Task
Give back the whole listing verbatim, printing none of its pictures.

(Beginning of Provided entries)

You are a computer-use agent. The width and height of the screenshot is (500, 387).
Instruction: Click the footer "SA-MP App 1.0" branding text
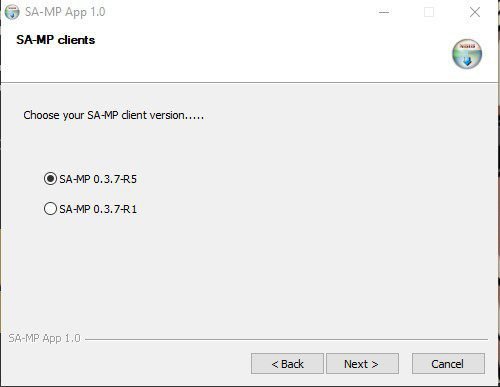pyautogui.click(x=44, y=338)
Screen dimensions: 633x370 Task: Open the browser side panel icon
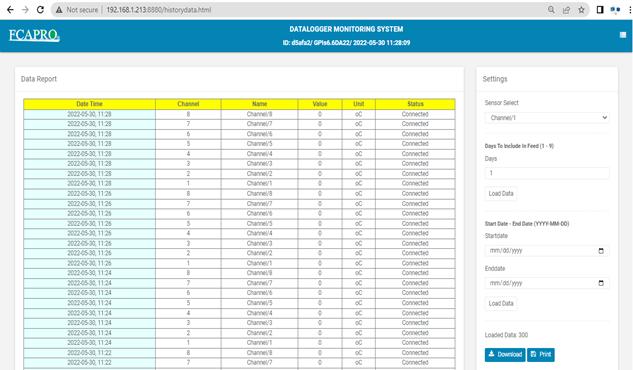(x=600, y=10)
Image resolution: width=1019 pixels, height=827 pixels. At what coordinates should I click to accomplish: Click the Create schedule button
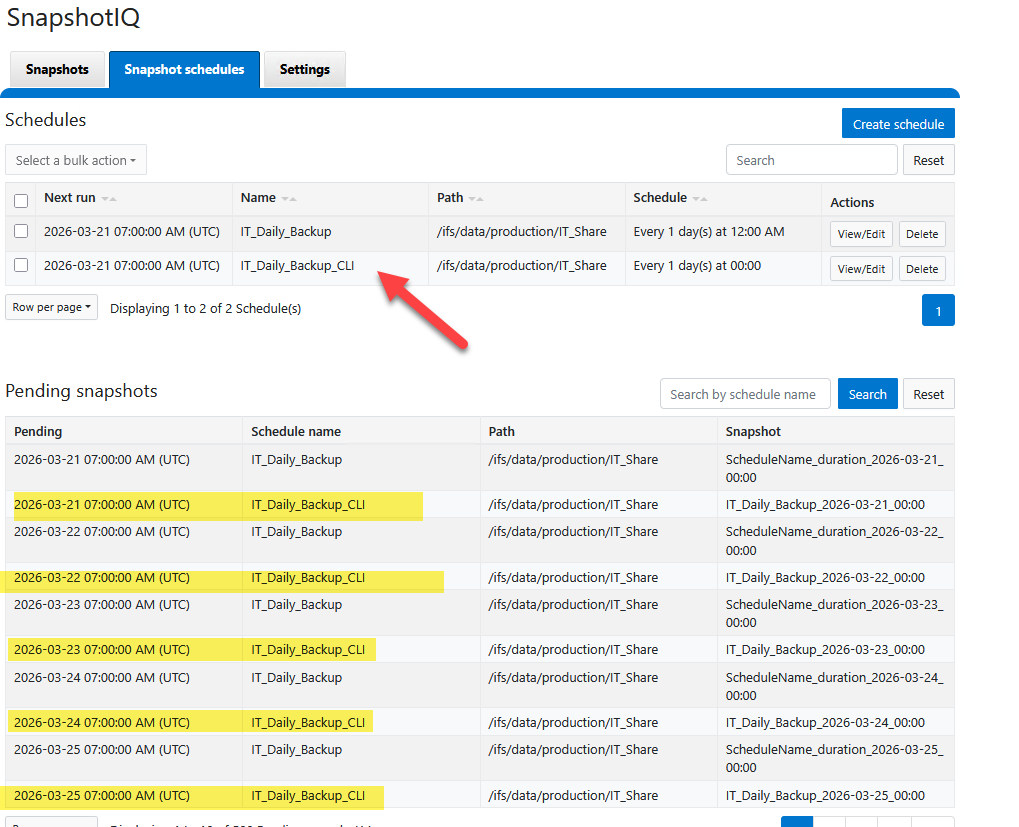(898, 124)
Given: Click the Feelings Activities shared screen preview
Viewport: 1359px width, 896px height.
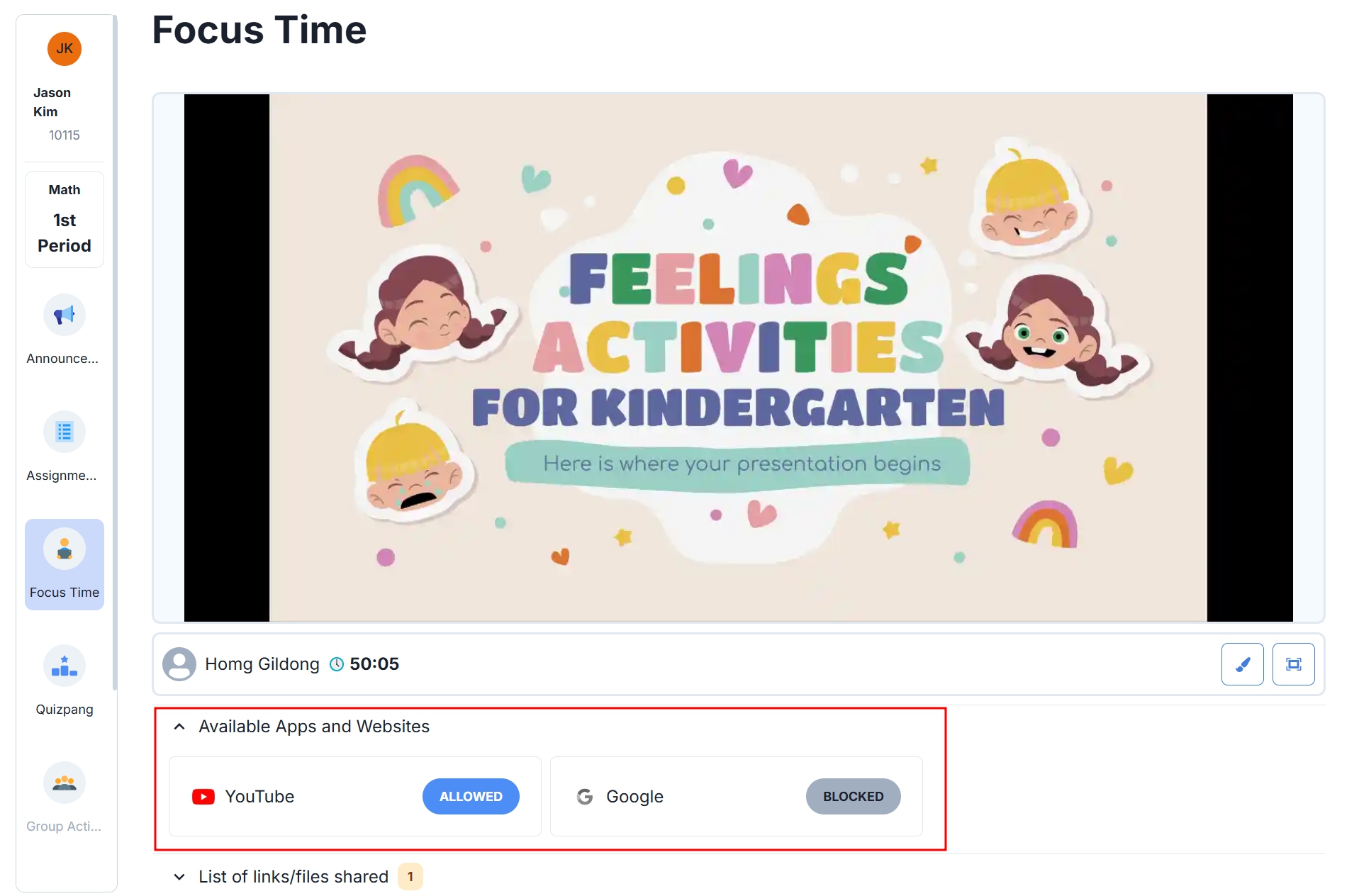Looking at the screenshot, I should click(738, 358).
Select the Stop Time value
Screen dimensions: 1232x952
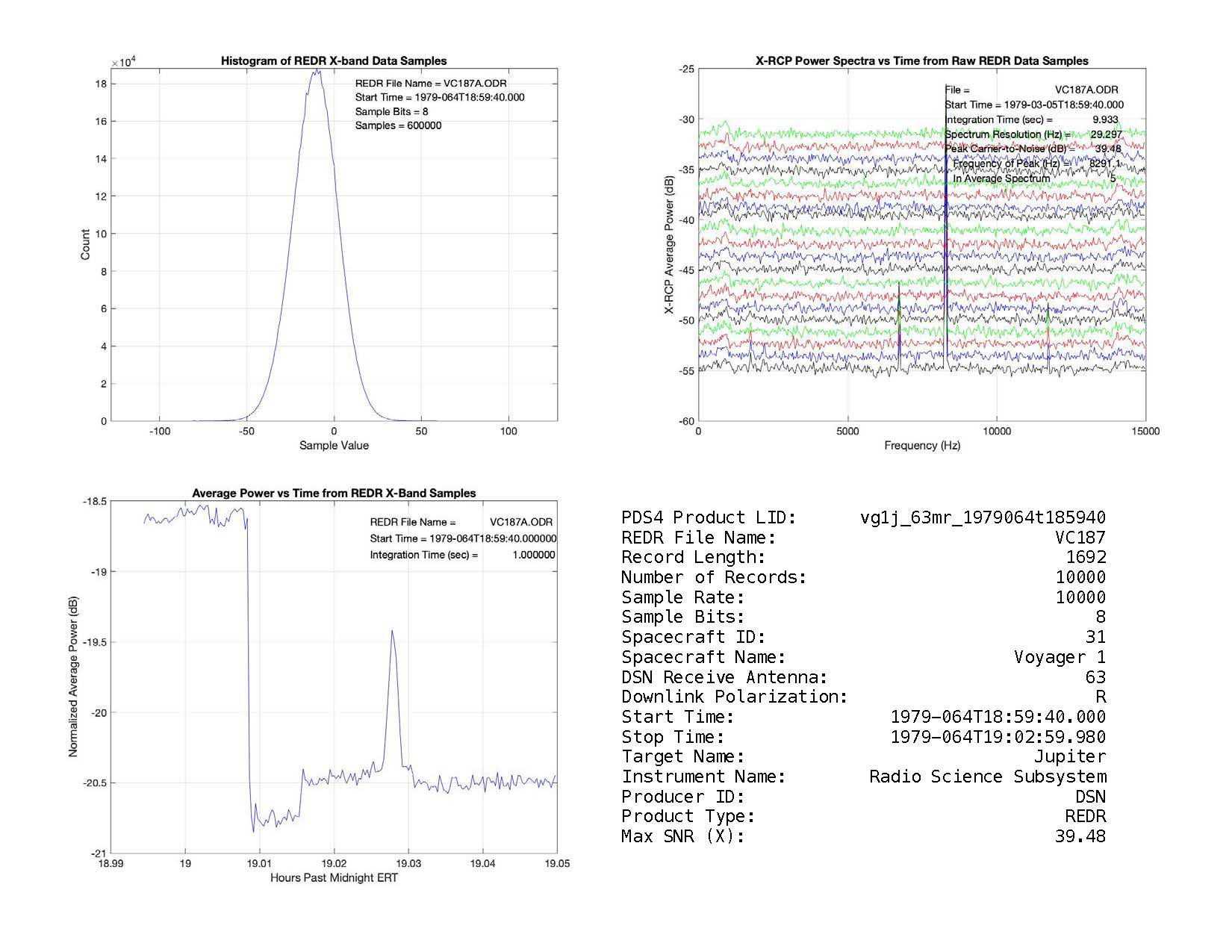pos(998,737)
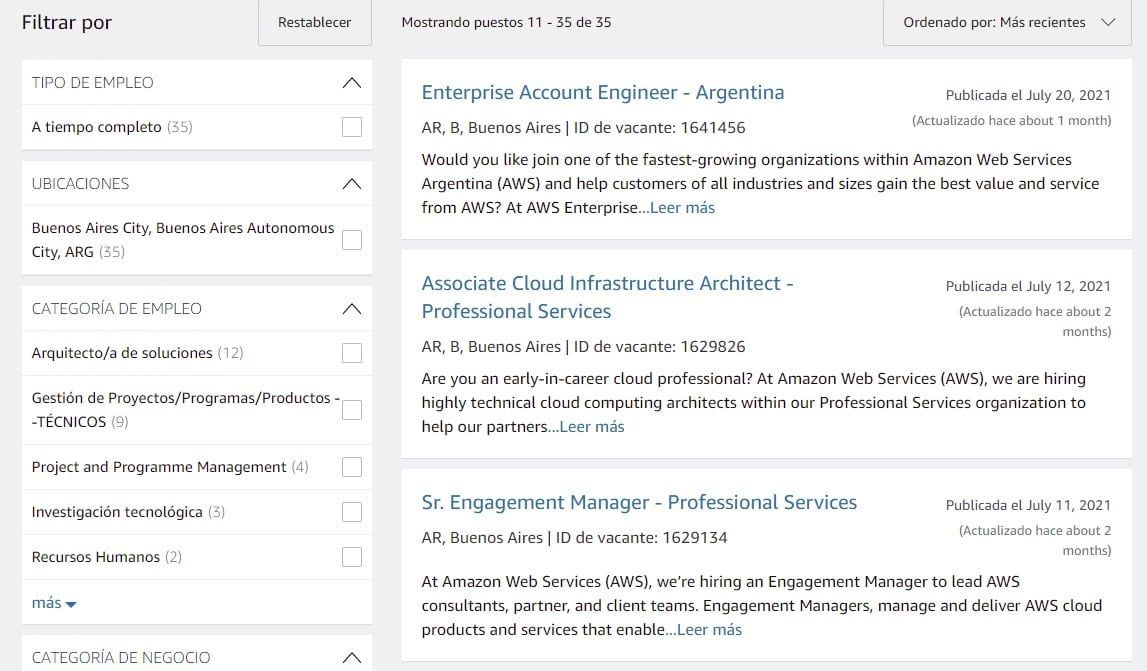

(End of Provided entries)

Reply
You are a computer-use agent. The width and height of the screenshot is (500, 387).
Instruction: Click the footer "SA-MP App 1.0" branding text
pyautogui.click(x=44, y=338)
Screen dimensions: 633x370 Task: Open the browser side panel icon
(x=600, y=10)
Image resolution: width=1019 pixels, height=827 pixels. At what coordinates should I click to accomplish: Click the Create schedule button
(898, 124)
Given: Click the Feelings Activities shared screen preview
Viewport: 1359px width, 896px height.
Looking at the screenshot, I should click(738, 358).
Select the Stop Time value
Screen dimensions: 1232x952
pos(998,737)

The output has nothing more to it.